A photographer must always work with the greatest respect for his subject and in terms of his own point of view.
I'm always amused by the idea that certain people have about technique, which translate into an immoderate taste for the sharpness of the image. It is a passion for detail, for perfection, or do they hope to get closer to reality with this trompe I'oeil? They are, by the way, as far away from the real issues as other generations of photographers were when they obscured their subject in soft-focus effects.
Photographers deal in things which are continually vanishing and when they have vanished there is no contrivance on earth which can make them come back again.
To photograph is to hold one's breath, when all faculties converge to capture fleeting reality. It's at that precise moment that mastering an image becomes a great physical and intellectual joy.
One eye looks within, the other eye looks without.

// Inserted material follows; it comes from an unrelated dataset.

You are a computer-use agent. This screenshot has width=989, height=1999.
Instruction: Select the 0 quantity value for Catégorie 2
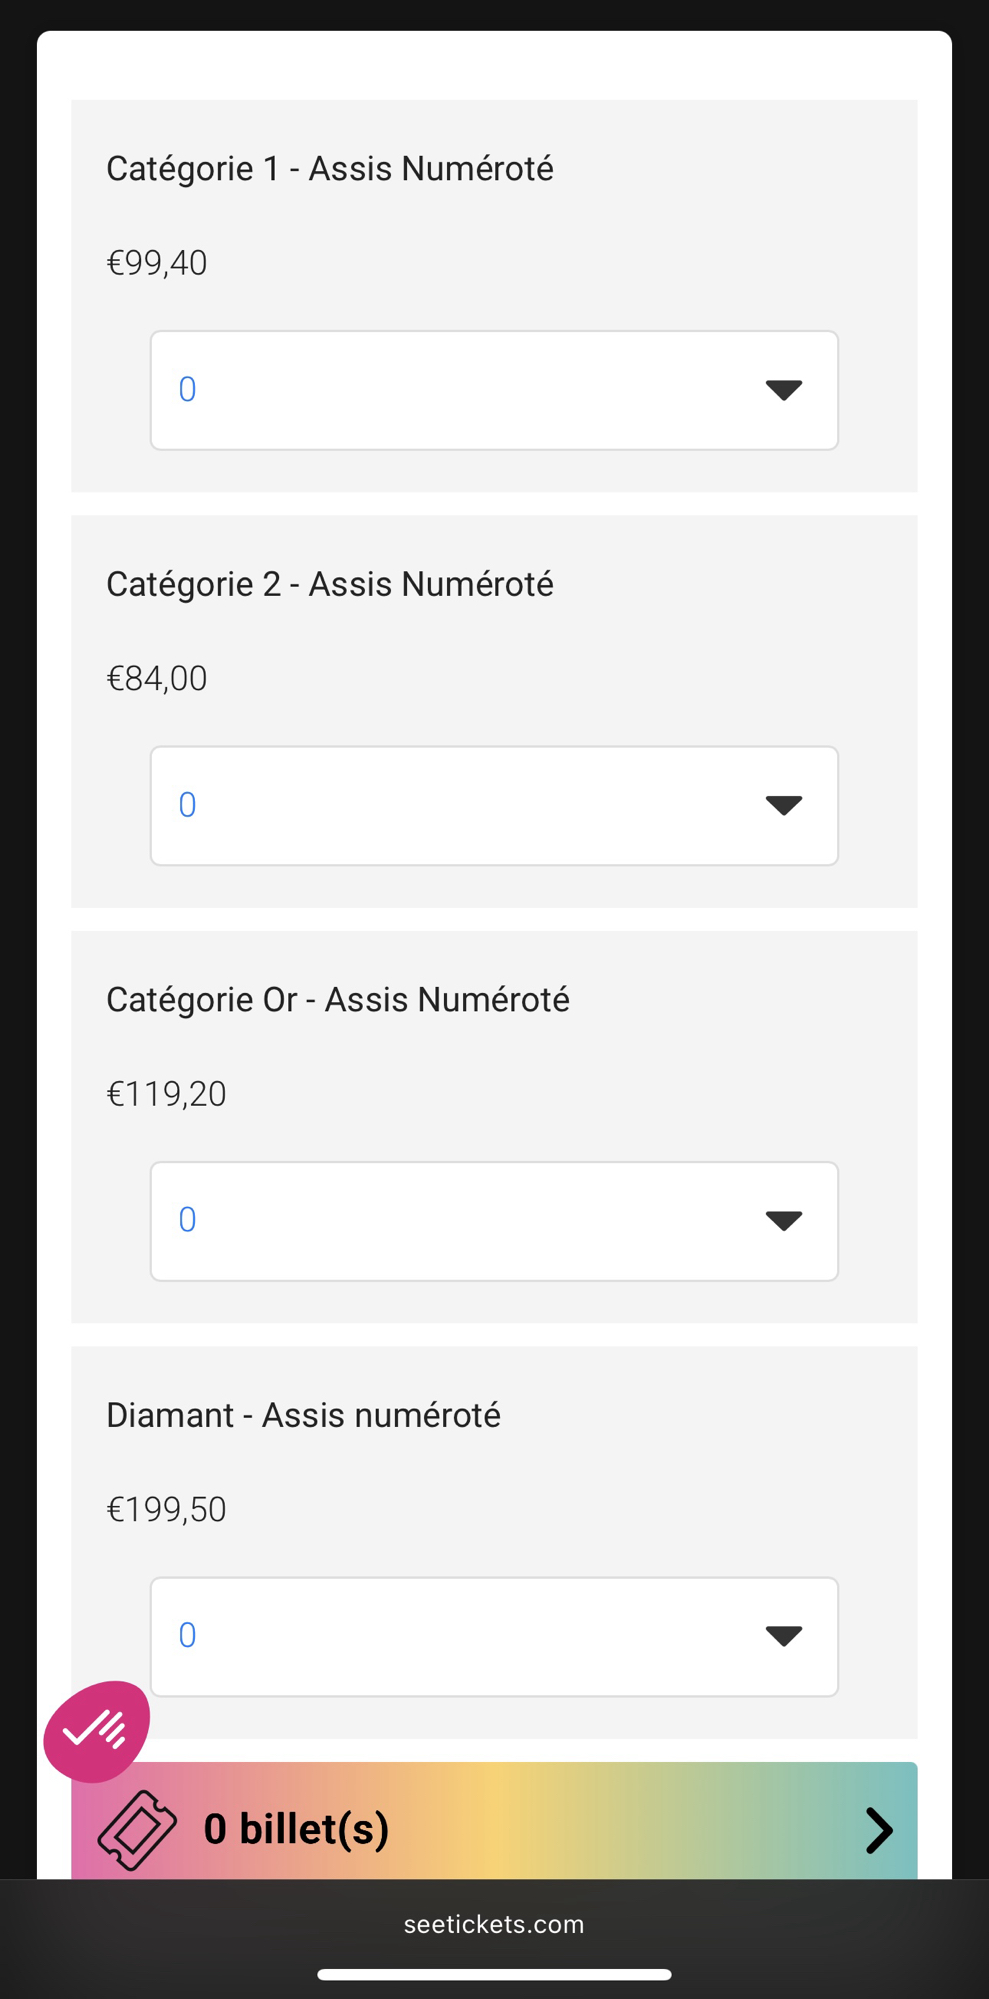pos(188,805)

The difference between a good picture and a mediocre picture is a question of millimeters - small, small differences - but it’s essential. I didn’t think there is such a big difference between photographers. Very little difference. But it is that little difference that counts, maybe
He made me suddenly realize that photographs could reach eternity through the moment.
Photography has not changed since its origin except in its technical aspects, which for me are not important.

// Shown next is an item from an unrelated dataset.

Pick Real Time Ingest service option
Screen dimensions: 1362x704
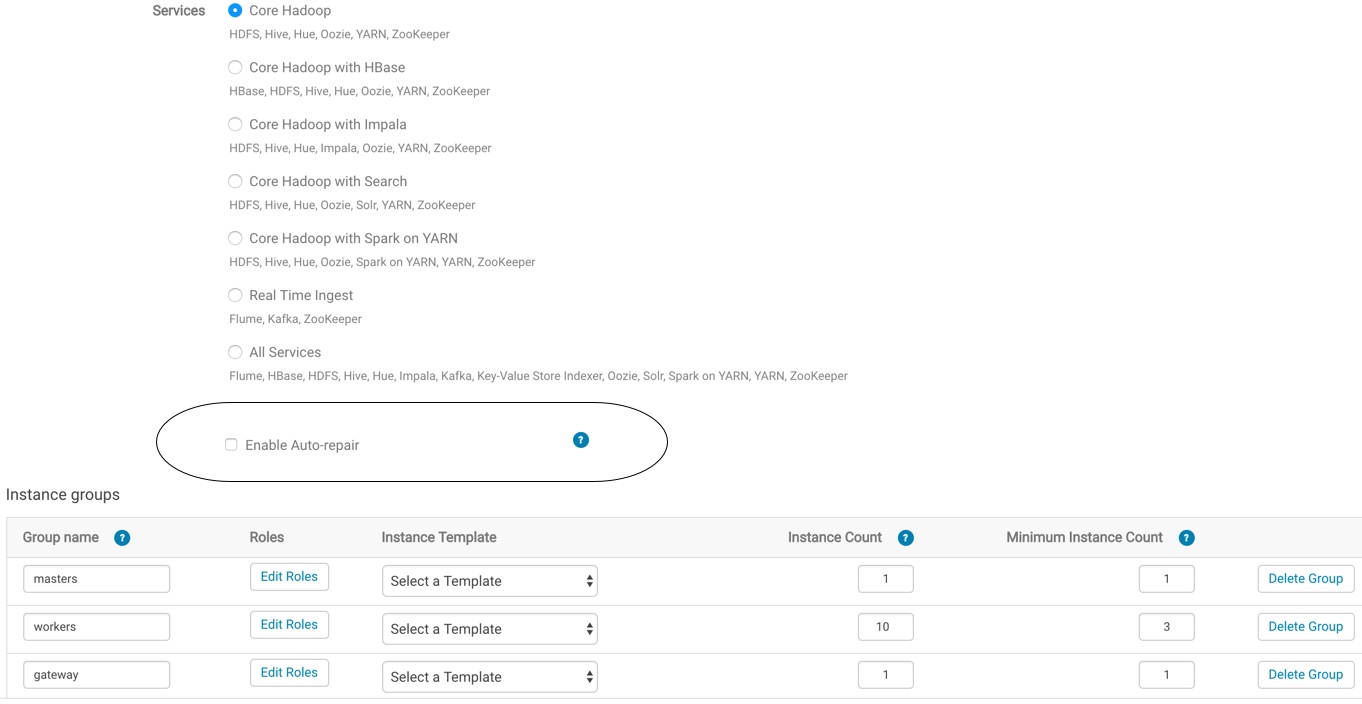tap(236, 296)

To photograph: it is to put on the same line of sight the head, the eye and the heart.
In order to give meaning to the world, one has to feel oneself involved in what he frames. This attitude requires concentration, a discipline of mind, sensitivity, and a sense of geometry.
Only a fraction of the camera's possibilities interests me - the marvelous mixture of emotion and geometry, together in a single instant.
As far as I am concerned, taking photographs is a means of understanding which cannot be separated from other means of visual expression. It is a way of shouting, of freeing oneself, not of proving or asserting one's own originality. It is a way of life.
Think about the photo before and after, never during. The secret is to take your time. You mustn't go too fast. The subject must forget about you. Then, however, you must be very quick.
In photography, you've got to be quick, quick, quick, quick...Like an animal and a prey.
Actually, I'm not all that interested in the subject of photography. Once the picture is in the box, I'm not all that interested in what happens next. Hunters, after all, aren't cooks.
If, in making a portrait, you hope to grasp the interior silence of a willing victim, it's very difficult, but you must somehow position the camera between his shirt and his skin. Whereas with pencil drawing, it is up to the artist to have an interior silence.
I believe that, through the act of living, the discovery of oneself is made concurrently with the discovery of the world around us.
While we're working, we must be conscious of what we're doing.
Photography is only intuition, a perpetual interrogation - everything except a stage set.
Freedom for me is a strict frame, and inside that frame are all the variations possible.
The most difficult thing for me is a portrait. You have to try and put your camera between the skin of a person and his shirt.